Making That Green Screen Work For You!

Posted by Ramzi Abed - in Uncategorized - Comments Off

A View From Behind the Meter


A friend of mine, at Woodbury University in Burbank, presented me with a problem to solve. He had been tasked to set up and shoot a PSA for children in order to encourage them to eat vegetables. There was very little money and he was going to shoot in the sound stage at Woodbury for which he was stage manager but the big element was that Sesame Street puppeteers were going to donate their time for the project. He asked me if I could work with him on the project and wondered whether I had any ideas of how it could be accomplished.



First of all this was an obvious green screen application with the puppeteers needing to work against an observable image of the backgrounds for the story. These backgrounds would be shot in advance and projected on a monitor in front of them. A secondary consideration was that the executives had to sign off on the finished product on the day of the shoot. So the problem was without much money working in a University sound stage using only the equipment available plus what I could bring to the table how do we make this happen?


Initially I went by the sound stage to seewhat the university had available. The stage is a working teaching facility and one of the first all LED sound stages in the educational community. It is not large but very workable and has Litepanels Sola 4’s and 1’ x 1’s rigged into the grid running completely on DMX cat cables controlled by a consul dimmer. There were also 4’ x 4 bank Filmgear LED Flos, Filmgear Power LED 160’s, and several Panasonic Af-100 cameras. This was a good beginning and I added a 12’ x 12’ digital green screen with frame, a Power LED 240,  two high rollers, and finally some 2’x 4 bank LED Flo’s. Lastly I brought in two 42” monitors, an AJA Key Pro Mini playback device, and a Panasonic Compact Live Switcher, the AW-HS50N, with the requisite cables for linking all systems. The switcher was the key element in that it has a capability to key out the green and replace it with a background plate entering through one of four SDI inputs. The object of course was to have both the executives and the puppeteers view the composite live on the two monitors as the show was shot allowing the Sesame people to view their work and the executives to okay each segment.

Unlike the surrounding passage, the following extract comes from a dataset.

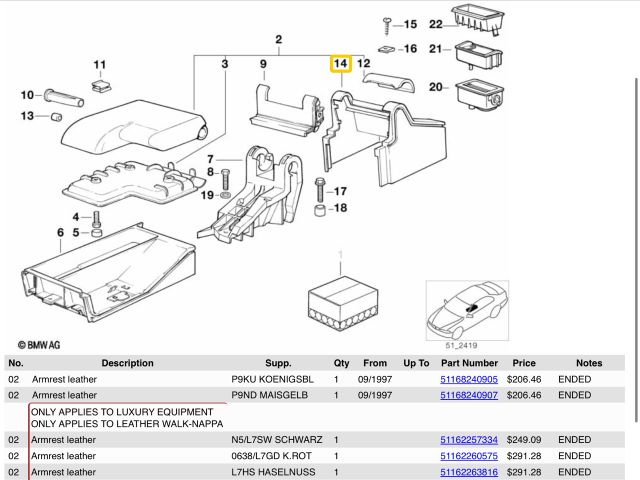Click callout 15 next to the screw

409,24
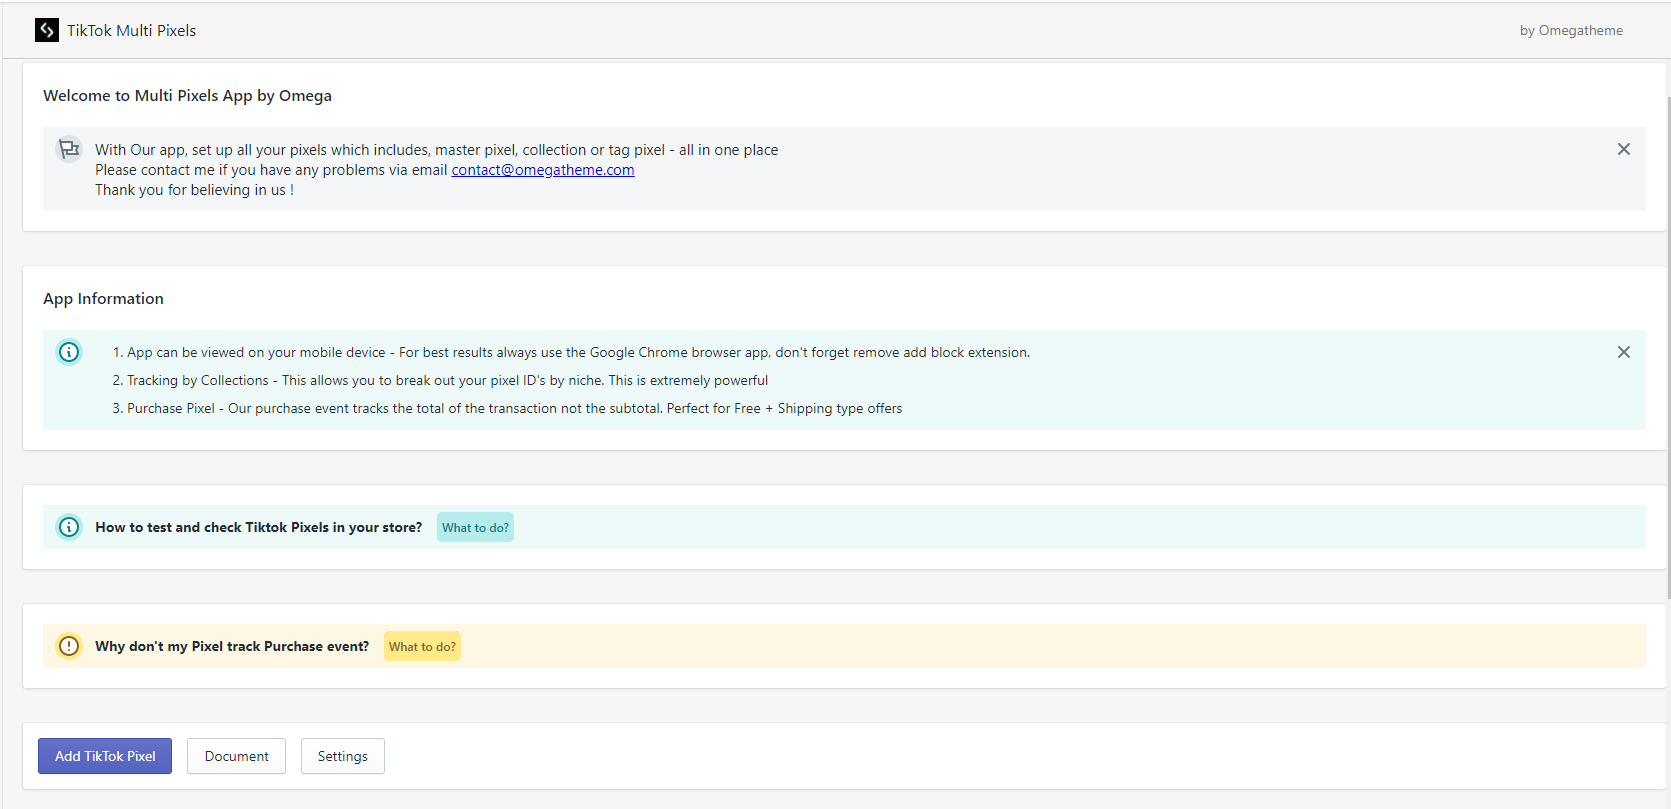The image size is (1671, 809).
Task: Click the 'App Information' section heading
Action: point(103,299)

The date was scheduled for a weekend to allow everyone to arrive, shoot, and get back home with the least inconvenience to all concerned. Now this all happened on the Cinegear weekend and I was scheduled to be in Birns & Sawyers booth both Friday and Saturday so I had to do everything by Thursday evening and let my friend fly on his own for the weekend shoot. As it turned out this is exactly how it came down. On Wednesday morning I brought in the green screen and the rest of the set-up parts. I set up the green screen and lit it with two 4’x4 bank LED Flo’s and two 2’ x 4 bank LED Flo’s both daylight and placed it a good fifteen feet from the puppet performance area to give me good separation. I did this to mitigate the back green spill from the lit screen. Next I set up the playing area. A 12’ duveyteen black was hung from a 16’ speed rail at about head height so the puppeteers could work from below and a monitor was set up on a table behind the black so they could view live their movements and read the script at the same time. The performance area was lit by the two power LED’s. The Power 160 through a silk as fill and the Power 240 clean as the key. I used two Sola 4’s as backlights with half magenta to aid in reducing green back spill. Using a few flags to eliminate unwanted ambient spill from the key and fill the lighting set-up was basically in place. The lighting and grip set-up day Wednesday was complete.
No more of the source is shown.